Test Results: How to Quadruple Your Opt In Rate

If you’ve been doing email marketing for over a week, you’ve probably heard all about split testing: why you should, easy split tests you can implement today, split testing your web forms and calls to action, and so on.


If people liked email as much as they like cats, “test it!” would be our “I can has cheezburger?” (It practically is around AWeber.)

You’d think there’s no way we wouldn’t be testing everything possible around here, right?

Wrong.

I just got done running a test and it reminded me why we go back to this topic over and over.

If you’d like to build your list over 321% faster, take a couple minutes to read this post.
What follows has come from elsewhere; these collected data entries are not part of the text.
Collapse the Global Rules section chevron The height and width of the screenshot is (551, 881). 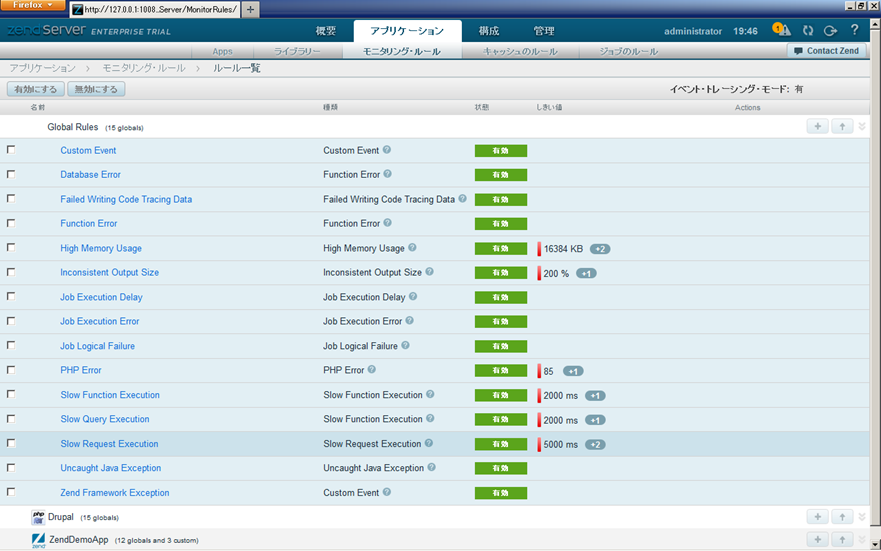(862, 127)
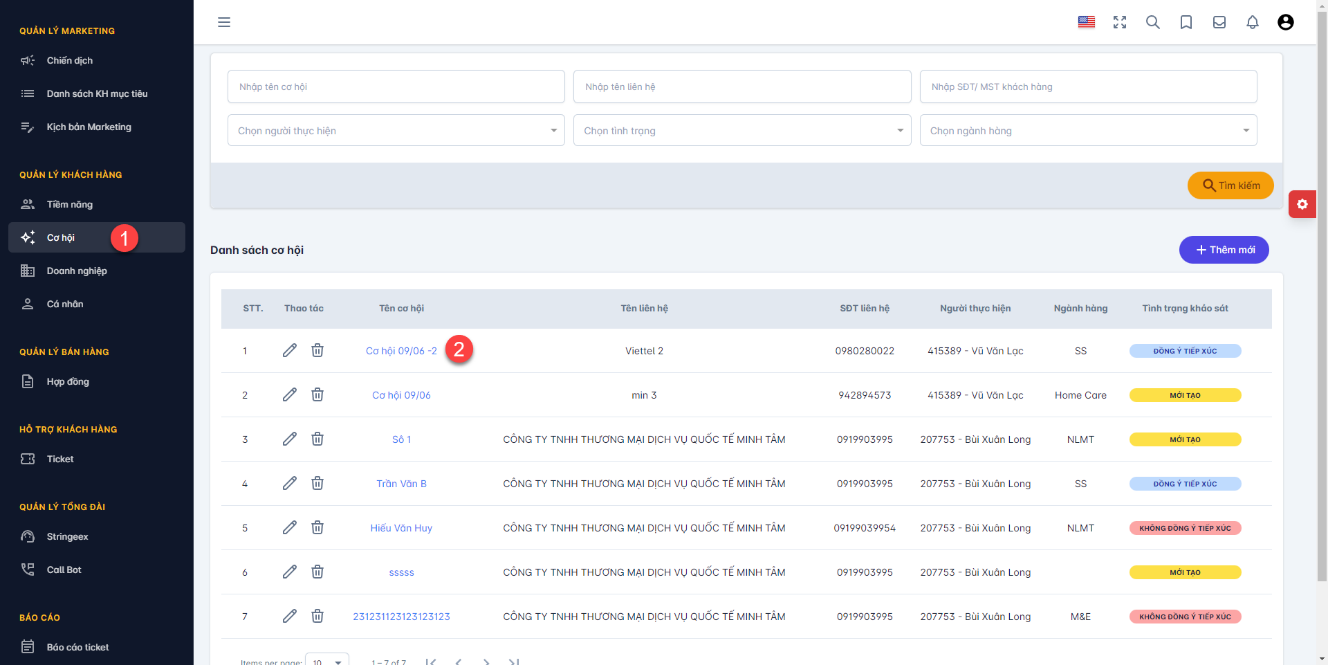Image resolution: width=1328 pixels, height=665 pixels.
Task: Open the user account avatar icon
Action: pyautogui.click(x=1286, y=22)
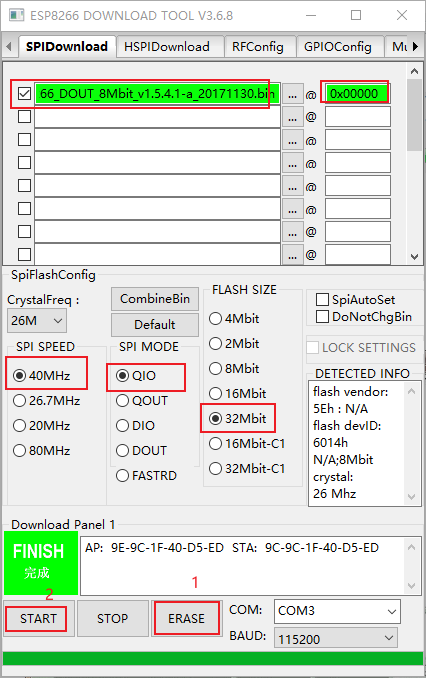The image size is (426, 678).
Task: Click the ERASE button
Action: coord(186,618)
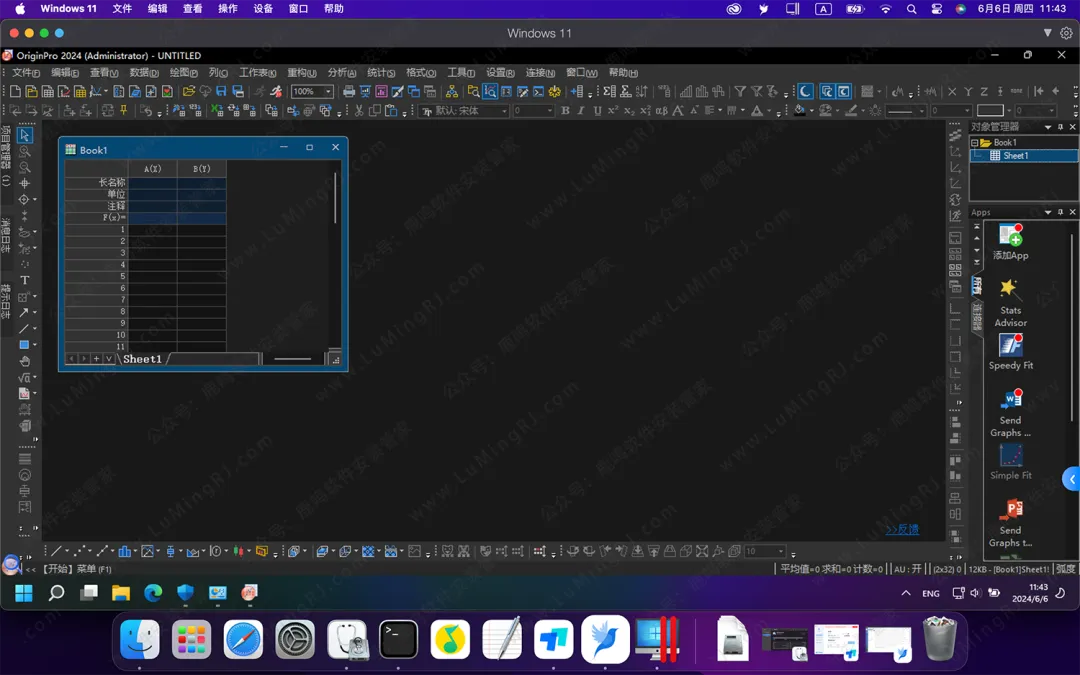
Task: Click the fill color paint bucket swatch
Action: click(x=800, y=111)
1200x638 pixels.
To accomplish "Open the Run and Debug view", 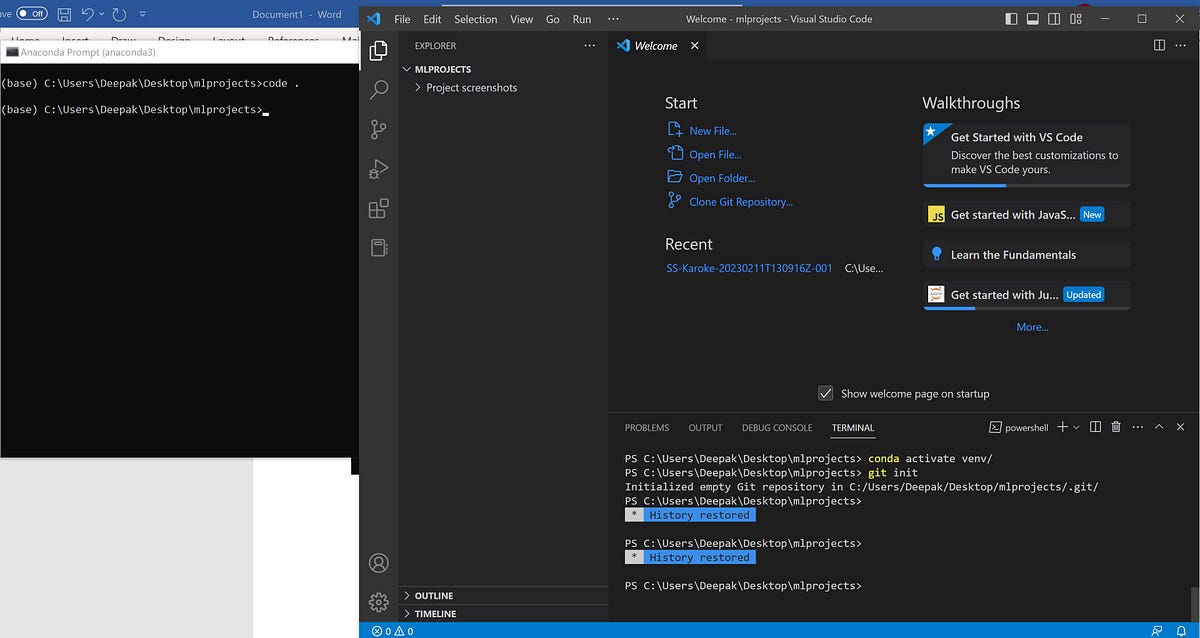I will pyautogui.click(x=379, y=168).
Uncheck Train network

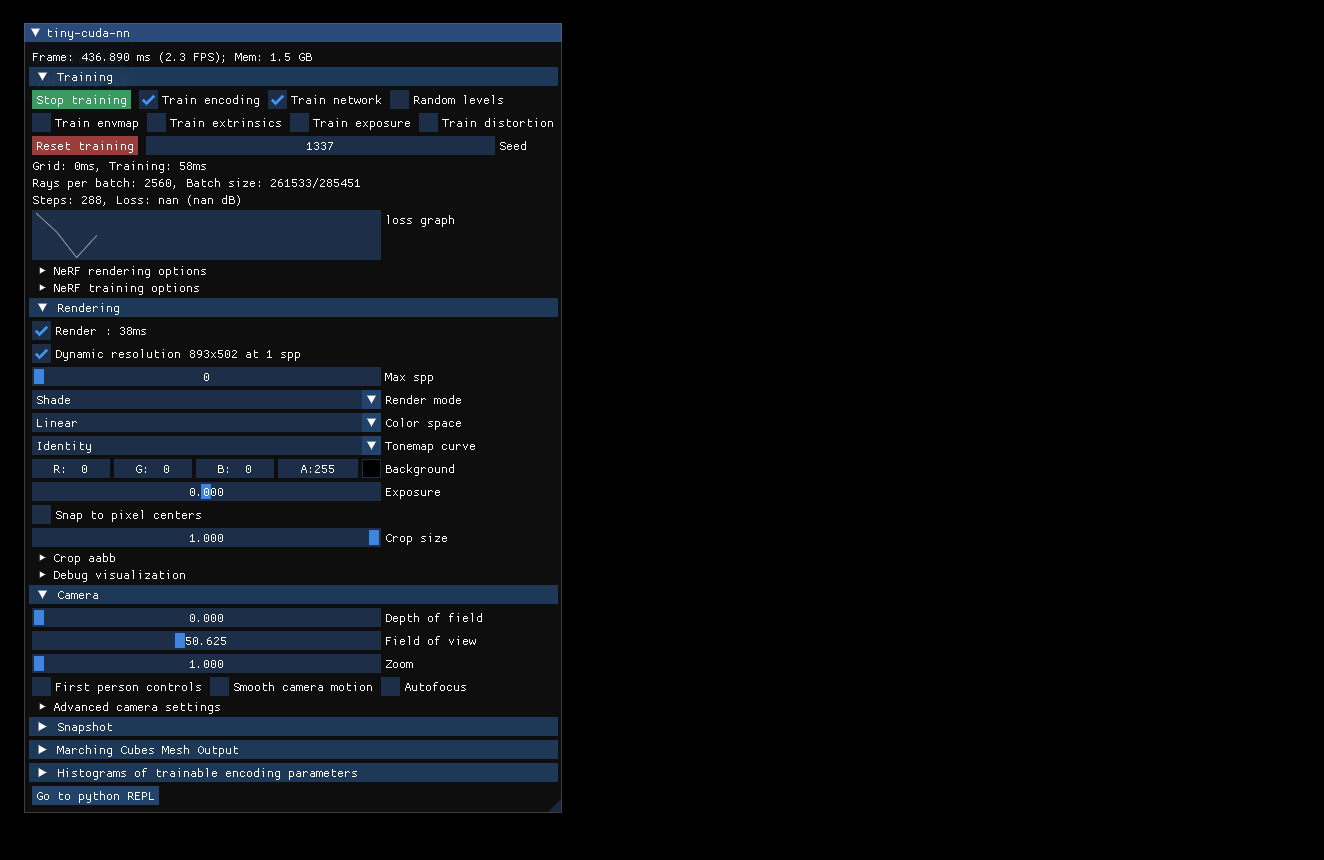pyautogui.click(x=277, y=99)
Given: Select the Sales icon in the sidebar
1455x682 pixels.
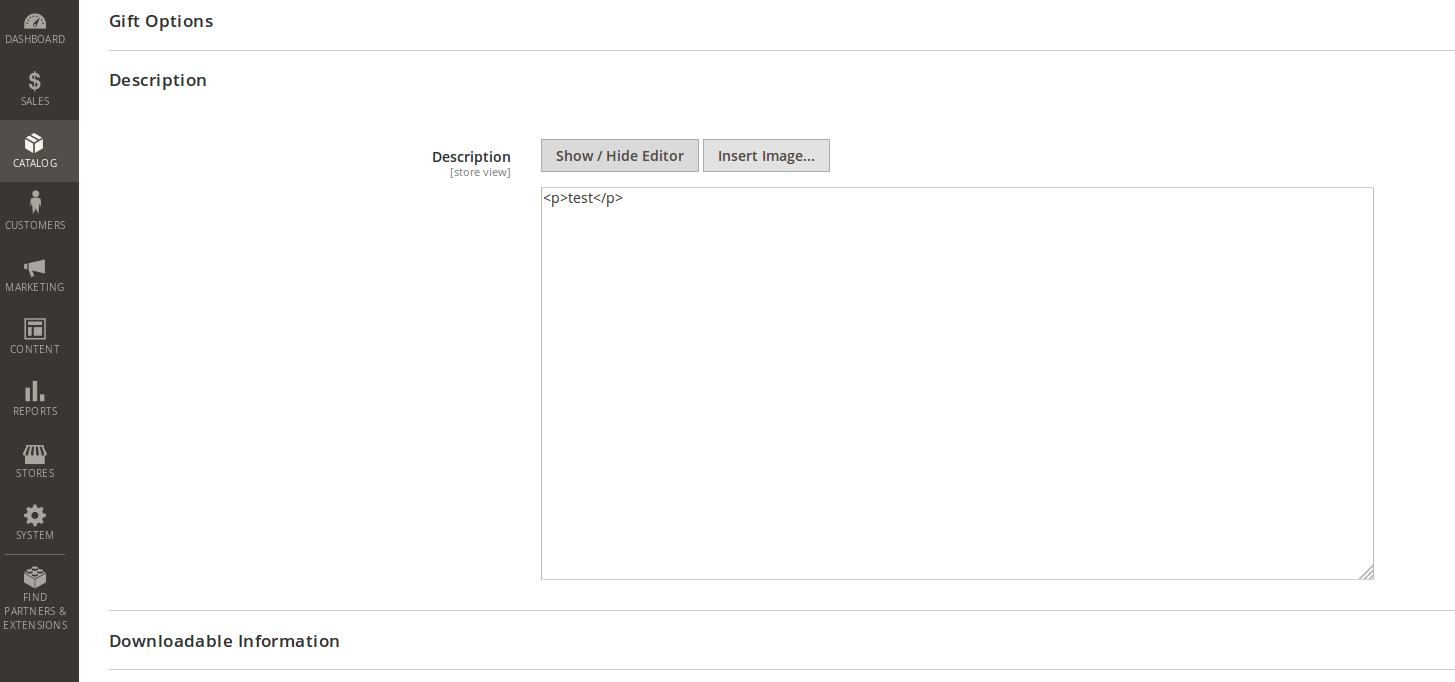Looking at the screenshot, I should (35, 88).
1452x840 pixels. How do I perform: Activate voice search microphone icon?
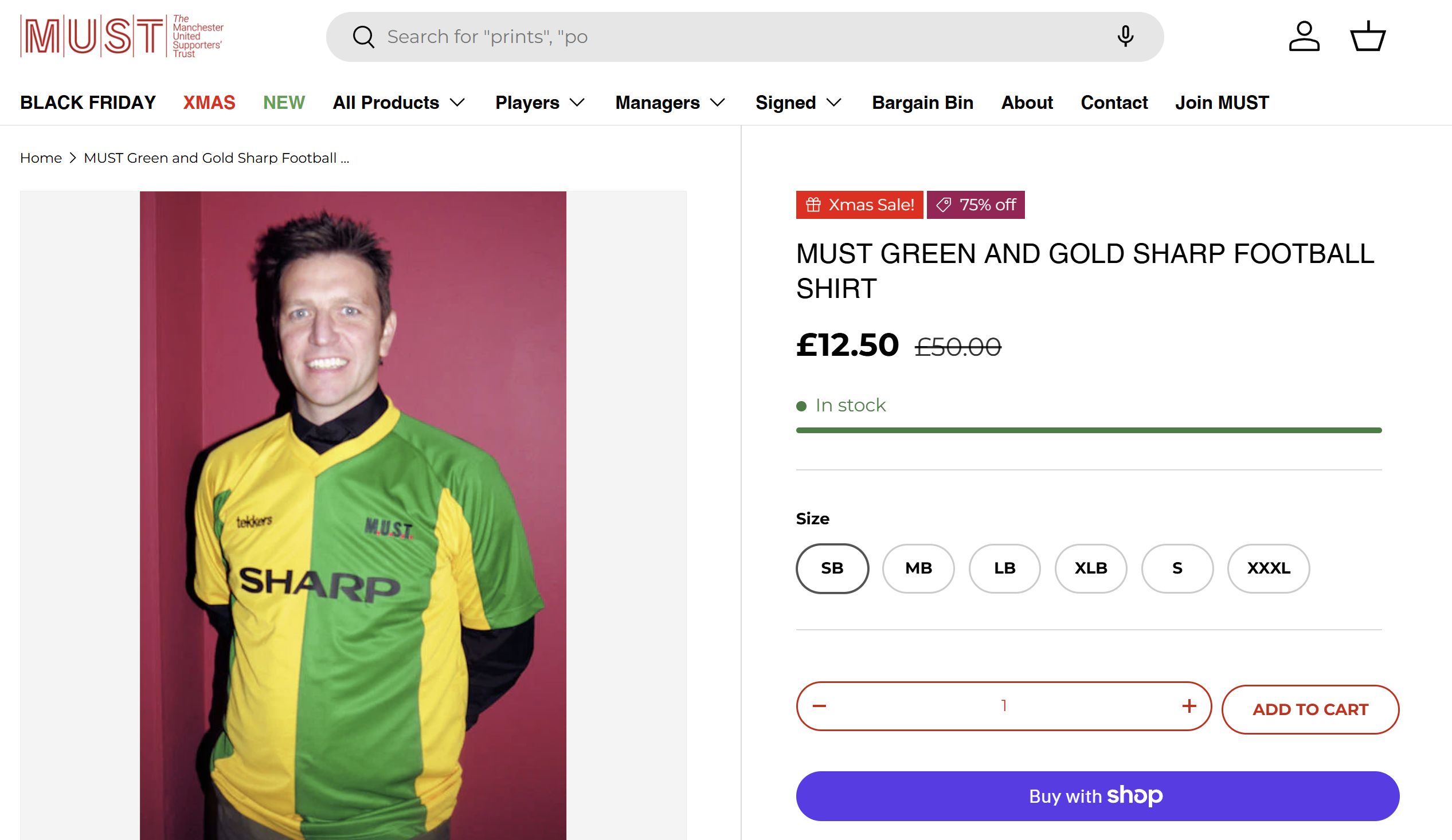1125,36
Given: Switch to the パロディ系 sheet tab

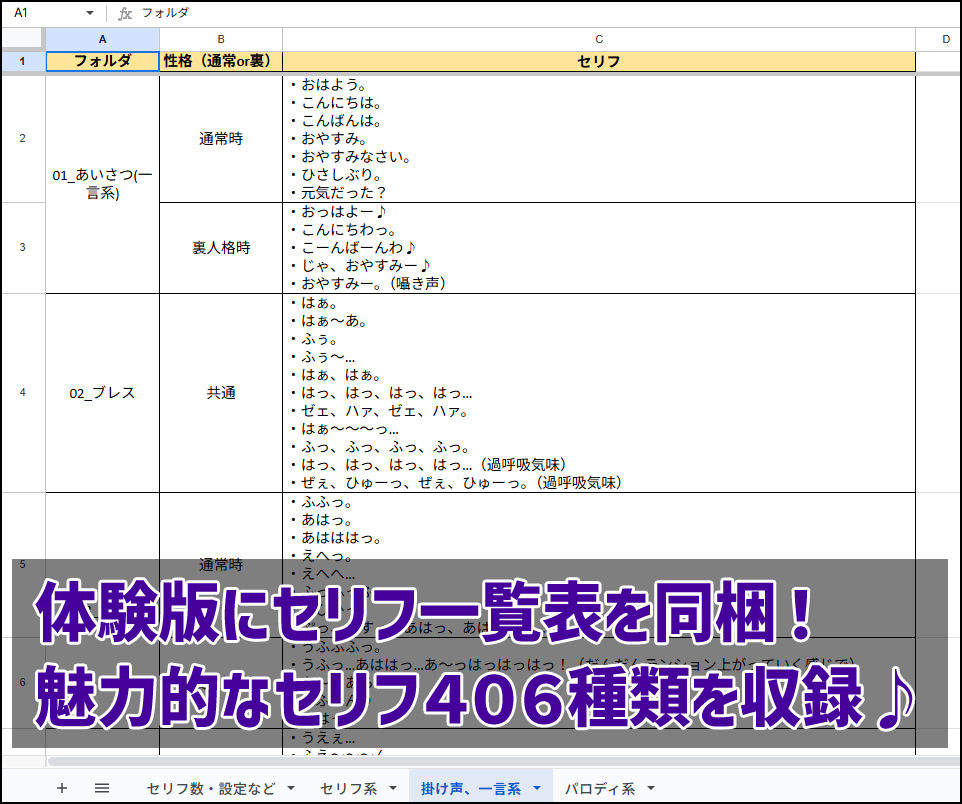Looking at the screenshot, I should pyautogui.click(x=599, y=789).
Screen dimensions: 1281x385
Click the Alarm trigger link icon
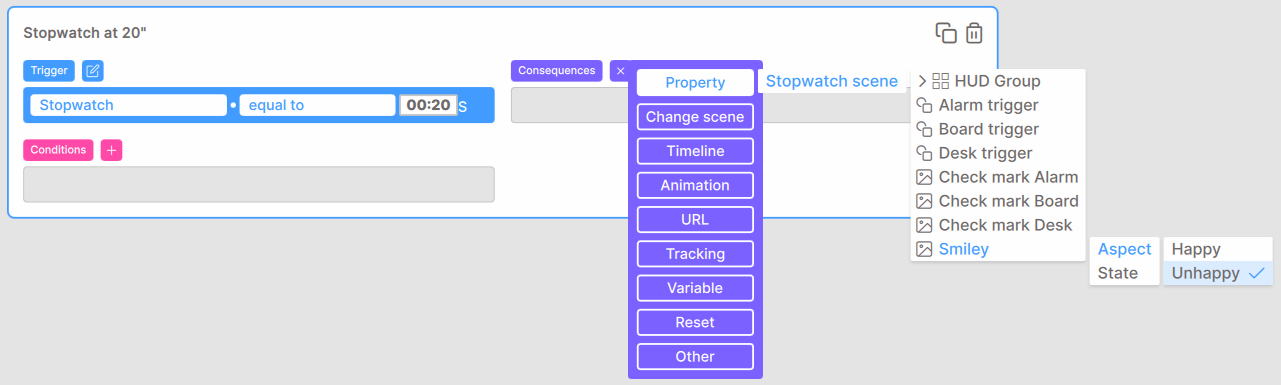pyautogui.click(x=925, y=105)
The Sad Story of a Neglected Landing Page

Thanks to loyal readers like you who read, comment and tell other people about the email marketing tips here, this blog and its readership have grown steadily over the years.

We’ve done a number of things to make it grow faster. One important thing that has made it easier to build our blog newsletter is our subscribe page, which we link up in our emails and also push people to from the signup form in the blog’s sidebar.

Below is a screenshot of what this page used to look like, before our test.

email marketing tips sent straight to inbox example

As you can see, it’s not amazing, but it’s an OK page. It encourages people to subscribe and gives them an idea of what they’ll get for doing so.

It meets the basic requirements of a subscribe page.

Which is probably why the page hadn’t been updated since 2008.

Holy Hypocrisy, Batman!

It was pretty embarrassing to realize how old that page was, especially when we talk about how big a deal testing is.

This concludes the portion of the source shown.